### YOUR OBJECTIVE
Whenever a line below includes the word "will", copy that line.

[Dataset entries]
▬▬▬

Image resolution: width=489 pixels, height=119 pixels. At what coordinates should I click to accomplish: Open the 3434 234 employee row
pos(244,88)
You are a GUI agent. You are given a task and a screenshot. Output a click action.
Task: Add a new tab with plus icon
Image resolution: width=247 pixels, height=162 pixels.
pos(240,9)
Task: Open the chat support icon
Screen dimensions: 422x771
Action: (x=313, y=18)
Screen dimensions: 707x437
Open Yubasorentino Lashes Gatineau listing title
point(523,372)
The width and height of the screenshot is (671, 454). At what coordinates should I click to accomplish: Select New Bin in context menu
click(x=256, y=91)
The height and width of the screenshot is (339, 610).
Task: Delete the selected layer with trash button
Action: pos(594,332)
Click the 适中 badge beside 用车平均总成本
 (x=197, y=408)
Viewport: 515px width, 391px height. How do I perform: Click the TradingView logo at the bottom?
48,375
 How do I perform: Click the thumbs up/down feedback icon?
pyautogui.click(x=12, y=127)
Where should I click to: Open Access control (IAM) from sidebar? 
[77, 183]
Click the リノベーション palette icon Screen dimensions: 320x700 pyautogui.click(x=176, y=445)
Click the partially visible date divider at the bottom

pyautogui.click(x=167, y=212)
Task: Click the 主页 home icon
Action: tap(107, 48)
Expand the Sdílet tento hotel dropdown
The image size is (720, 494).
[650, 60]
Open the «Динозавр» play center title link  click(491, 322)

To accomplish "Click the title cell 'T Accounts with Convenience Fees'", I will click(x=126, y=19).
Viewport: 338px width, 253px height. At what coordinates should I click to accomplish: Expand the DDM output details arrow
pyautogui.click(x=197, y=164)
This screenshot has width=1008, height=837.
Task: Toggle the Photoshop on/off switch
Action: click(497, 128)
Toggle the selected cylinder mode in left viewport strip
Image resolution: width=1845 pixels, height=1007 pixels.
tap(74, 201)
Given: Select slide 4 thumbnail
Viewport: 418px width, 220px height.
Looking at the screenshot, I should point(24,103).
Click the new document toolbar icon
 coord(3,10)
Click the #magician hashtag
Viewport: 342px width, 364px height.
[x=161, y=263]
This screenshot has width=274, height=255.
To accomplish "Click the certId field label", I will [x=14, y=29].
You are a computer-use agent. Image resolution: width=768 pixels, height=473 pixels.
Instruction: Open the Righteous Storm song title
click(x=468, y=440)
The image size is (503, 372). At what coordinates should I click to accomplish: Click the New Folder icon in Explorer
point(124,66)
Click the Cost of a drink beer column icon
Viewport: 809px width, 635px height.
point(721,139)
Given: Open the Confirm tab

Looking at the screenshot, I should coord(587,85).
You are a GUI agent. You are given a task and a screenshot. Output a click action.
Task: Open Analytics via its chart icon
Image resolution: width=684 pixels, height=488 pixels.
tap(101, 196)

▬▬▬

### EXERCISE ANSWER
To accomplish "Click the title cell 'T Accounts with Convenience Fees'", I will click(x=126, y=19).
To accomplish "Click the certId field label", I will [x=14, y=29].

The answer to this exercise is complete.